* [Exercise objective] Reproduce the following data word for word, leaving out the pictures.
[BEGIN Recorded data]
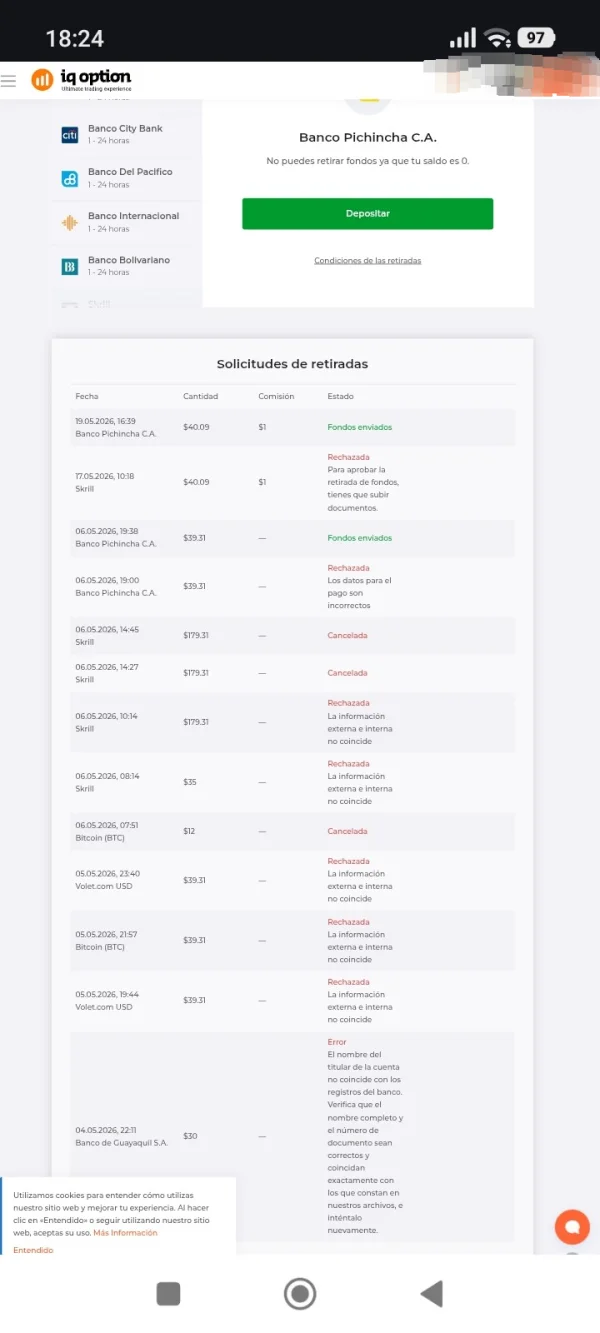600x1333 pixels.
Task: Tap the Android home circle button
Action: (x=300, y=1293)
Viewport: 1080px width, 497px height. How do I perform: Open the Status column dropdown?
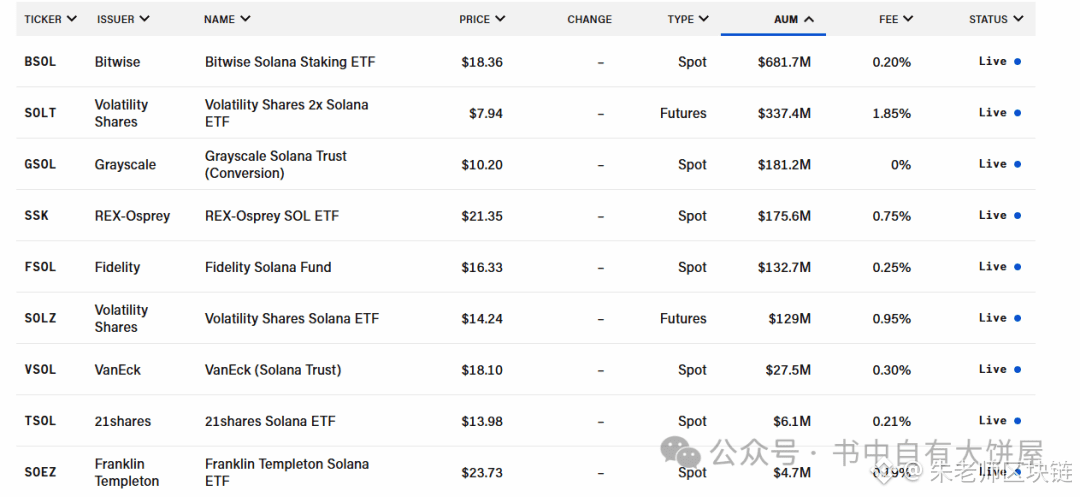click(x=1018, y=19)
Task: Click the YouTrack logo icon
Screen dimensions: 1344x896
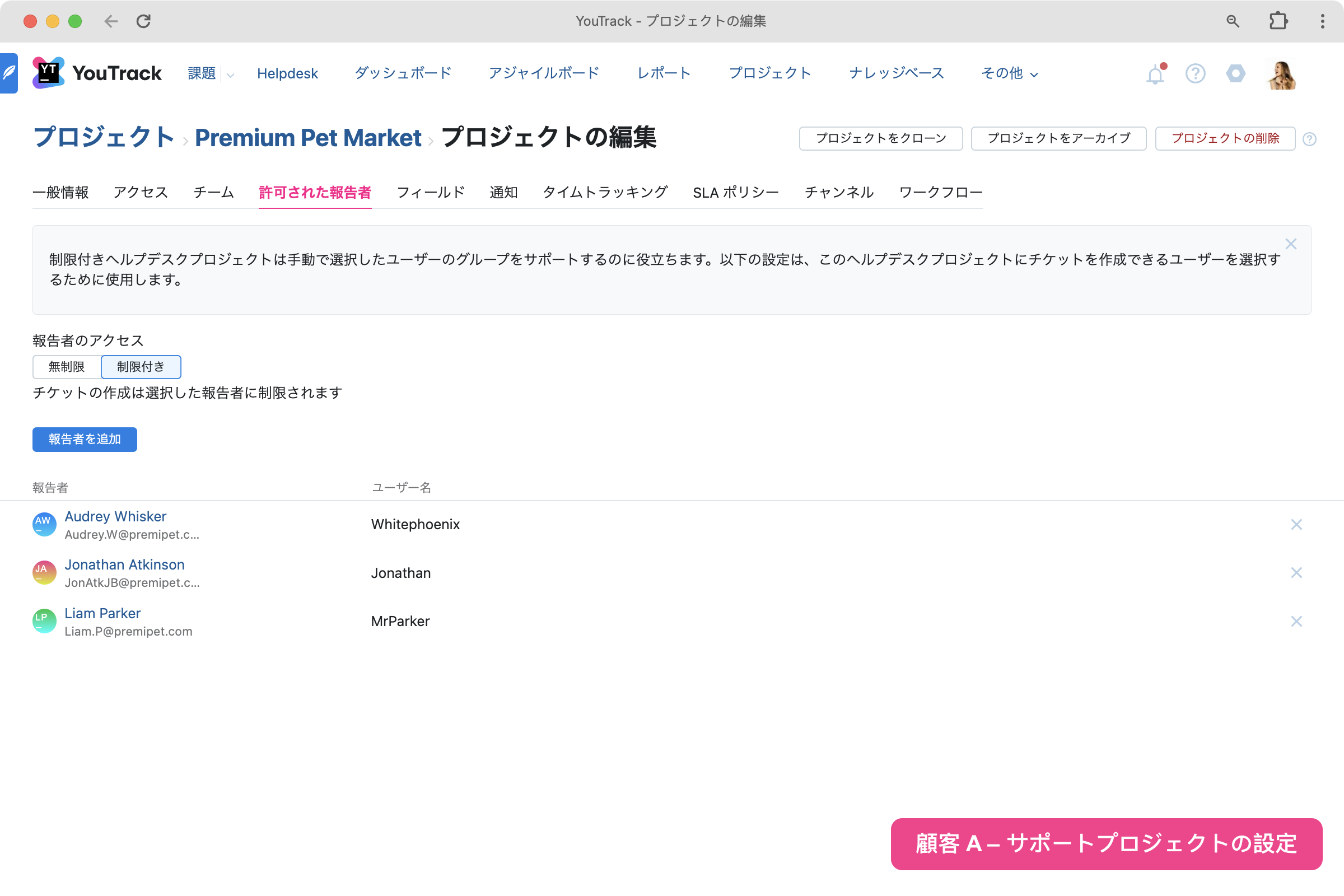Action: (48, 73)
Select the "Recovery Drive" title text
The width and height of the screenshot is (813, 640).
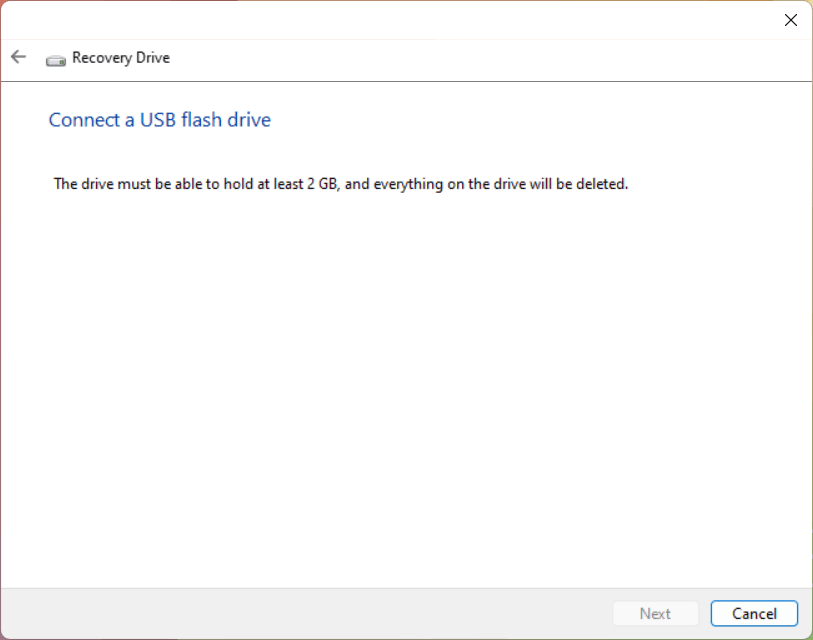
[END Recorded data]
* [Answer to this task]
600x1333 pixels.
Task: Tap the Android home circle button
Action: (x=300, y=1293)
Viewport: 1080px width, 497px height. How do I perform: Open the Status column dropdown?
click(x=1018, y=19)
Task: Click the YouTrack logo icon
Screen dimensions: 1344x896
Action: (48, 73)
Select the "Recovery Drive" title text
The width and height of the screenshot is (813, 640).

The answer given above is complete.